目的 探究血管性血友病因子（von Willebrand factor,VWF）突变体G561S下调VWF-A1与其配体亲和力的分子机制。方法 分别构建2M型突变体G561S-A1（功能减弱型）、WT-A1（野生型）和2B型突变体R543Q-A1（功能增强型）3个分子系统。G561S-A1突变体采用将野生型A1结构的Gly561替换为Ser561的方式构建,WT-A1与R543Q-A1晶体结构取自蛋白质数据库（protein data bank,PDB）。利用自由分子动力学模拟方法对比分析WT-A1、G561S-A1、R543Q-A1三者构象的改变、柔性的变化以及氢键/盐桥的形成与演化。结果 G561S突变通过降低A1结构域α2螺旋的柔性,并增强N末端与body区的相互作用从而减弱其与配体GPIbα的亲和力,R543Q功能增强型突变体则启动了一条相反的调节路径。

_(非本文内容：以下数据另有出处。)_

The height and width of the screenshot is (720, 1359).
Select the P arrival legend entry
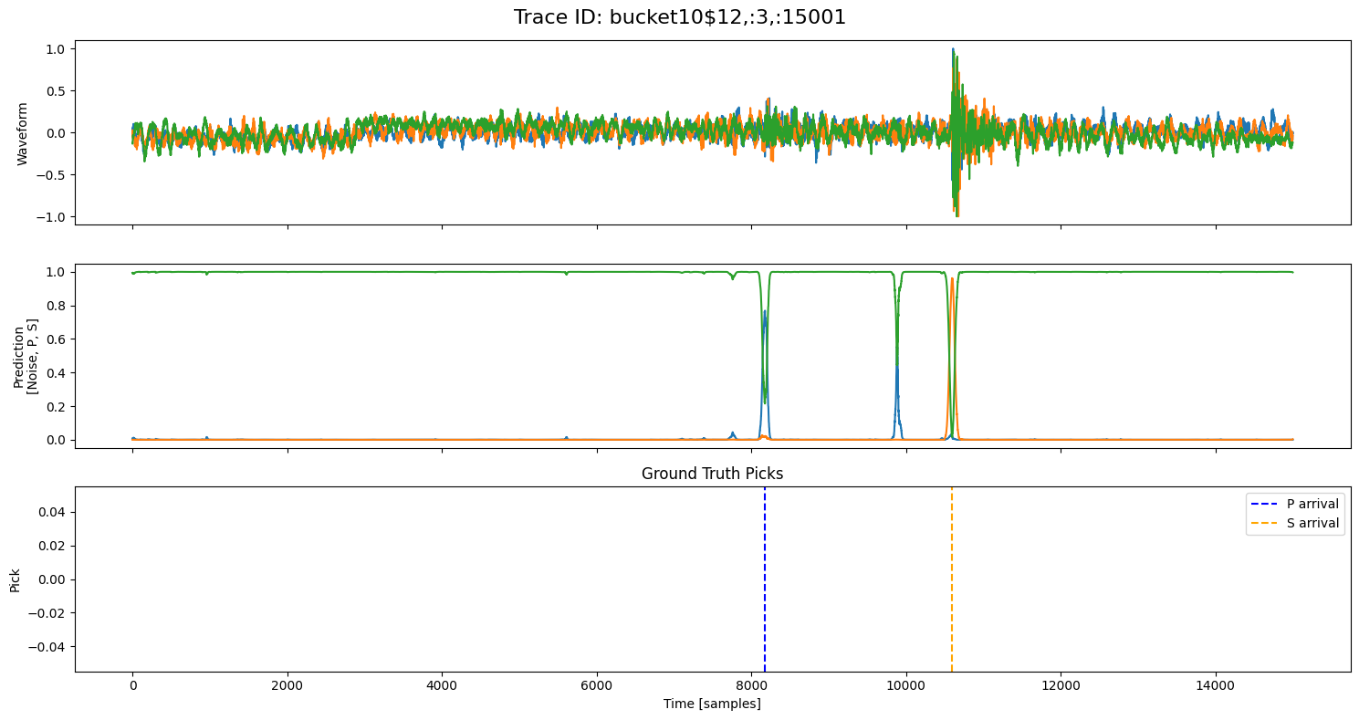point(1295,504)
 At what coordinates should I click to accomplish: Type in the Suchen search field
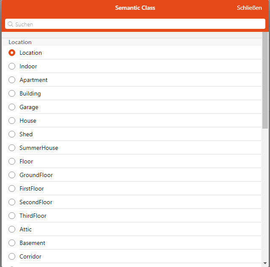pos(136,24)
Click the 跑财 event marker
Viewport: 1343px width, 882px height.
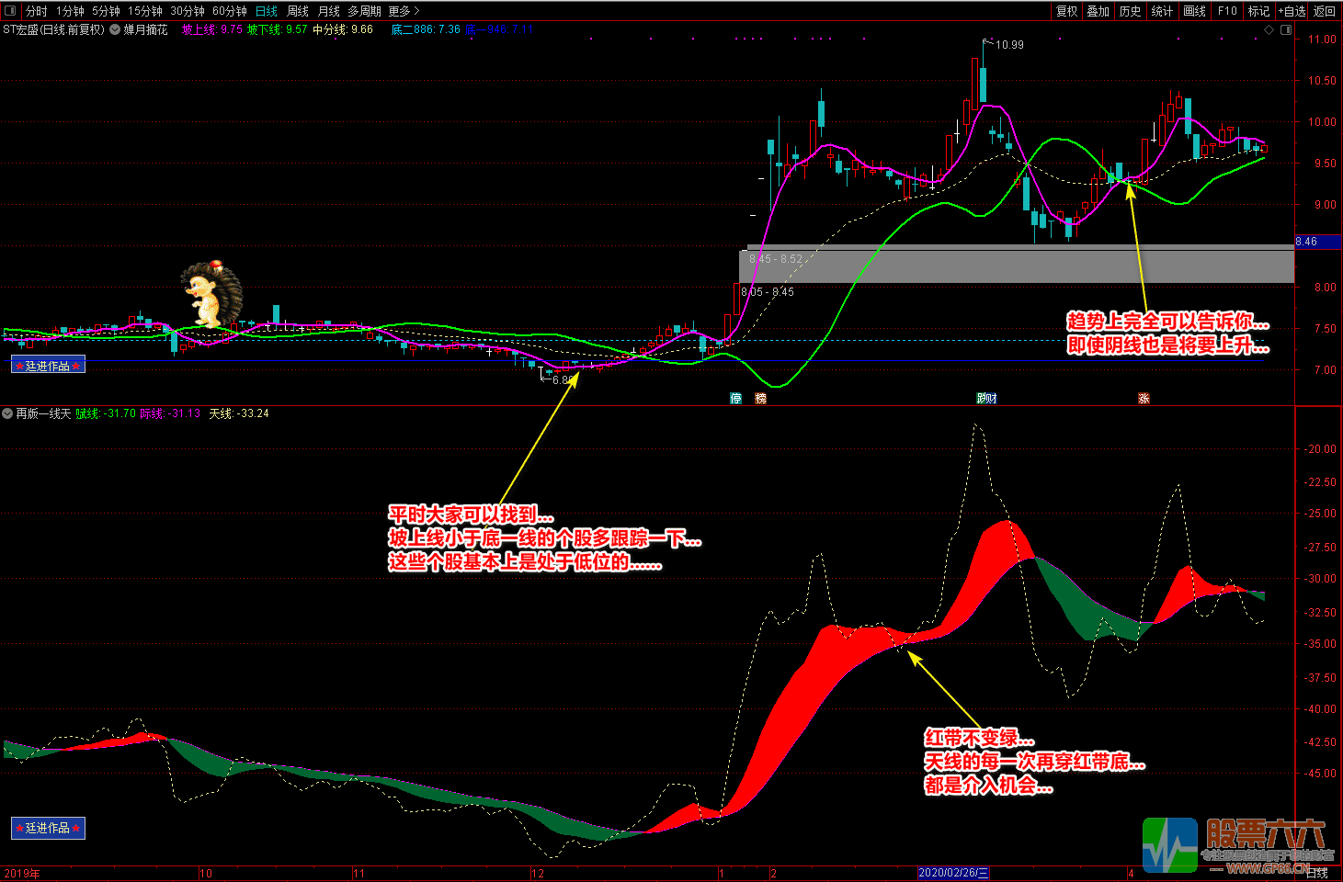tap(986, 398)
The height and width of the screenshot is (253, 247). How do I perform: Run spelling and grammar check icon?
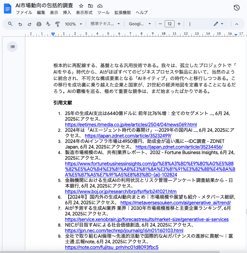tap(48, 24)
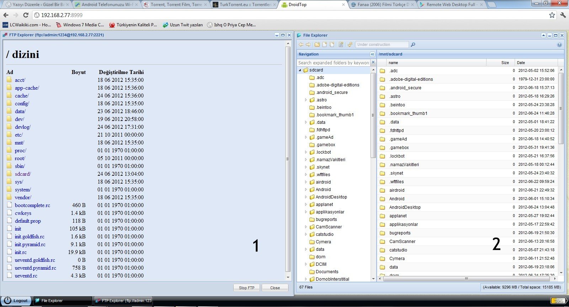
Task: Click the magnifier search icon in File Explorer
Action: [x=413, y=44]
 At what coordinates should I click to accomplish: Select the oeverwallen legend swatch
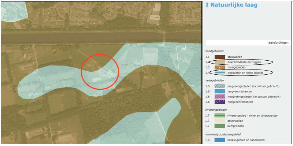tap(220, 121)
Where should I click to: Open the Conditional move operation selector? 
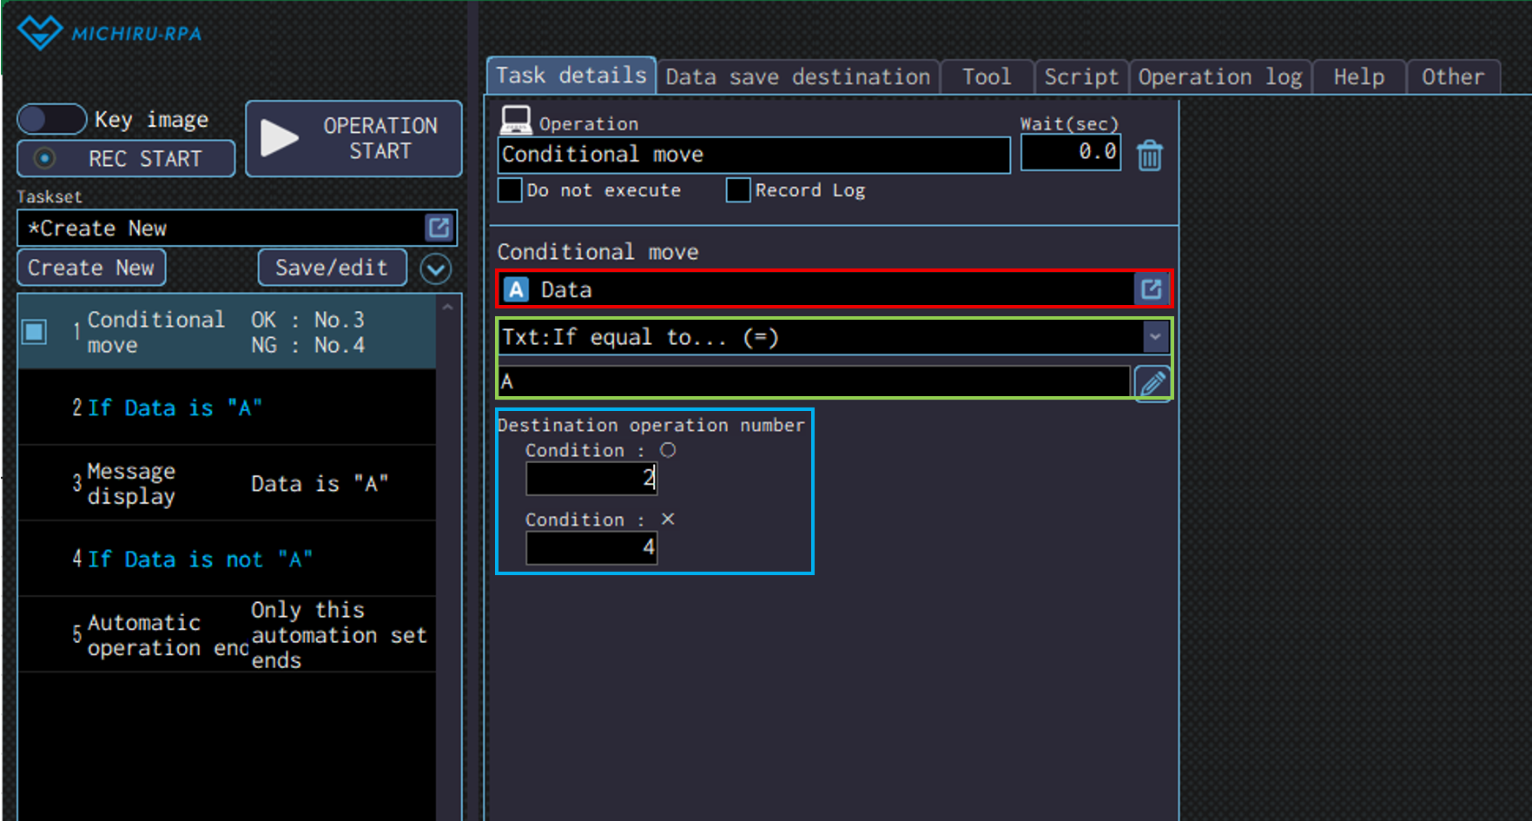[x=753, y=155]
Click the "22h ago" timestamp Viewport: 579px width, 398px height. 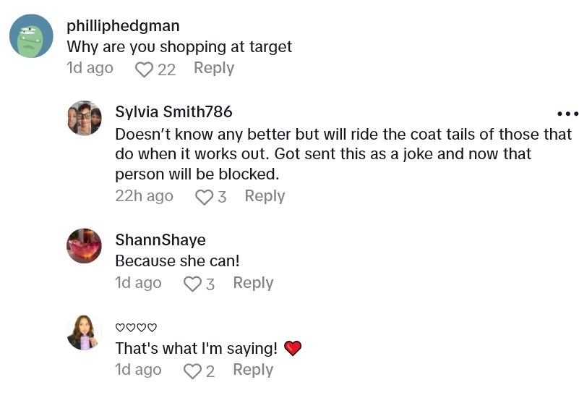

结论 局部动力学性质的改变是A1亲和力调控的潜在机制,研究结果有助于针对激活的A1结构域的变构药物设计以及相关抗血栓药物的研发。

英文摘要：

Objective To investigate the mechanism of affinity down-regulation between Von Willebrand factor mutant G561S and its ligand. Methods Three molecular systems were constructed for WT-A1, G561S-A1, and R343Q-A1, respectively. G561S-A1 mutant was constructed by replacing the Gly561 with Ser561 in the wild-type A1 domain. The crystal structures of WT-A1 and R543Q-A1 were downloaded from Protein Data Base （PDB）. Free molecular dynamics simulation was performed to observe the changes of conformation, alterations of flexibility, and the formation and evolution of hydrogen bond and/or salt bridge, among the three A1 domains （WT-A1, G561S-A1, and R543Q-A1）. Results G561S mutation lowered the localized dynamic properties of α2 helix and increased the interactions between the N-terminal arm and body region in A1 domain, thus leading to the decreased binding affinity with its ligand GPIbα. However, the Gain-of-function mutation R543Q followed the path- way which was contrary to G561S. Conclusions The change of localized dynamic properties of α2 helix is a potential mechanism in the regulation of the binding affinity of A1, and this research finding is helpful in developing allosteric drugs against the activated A1 domain and relevant anti-thrombus drugs.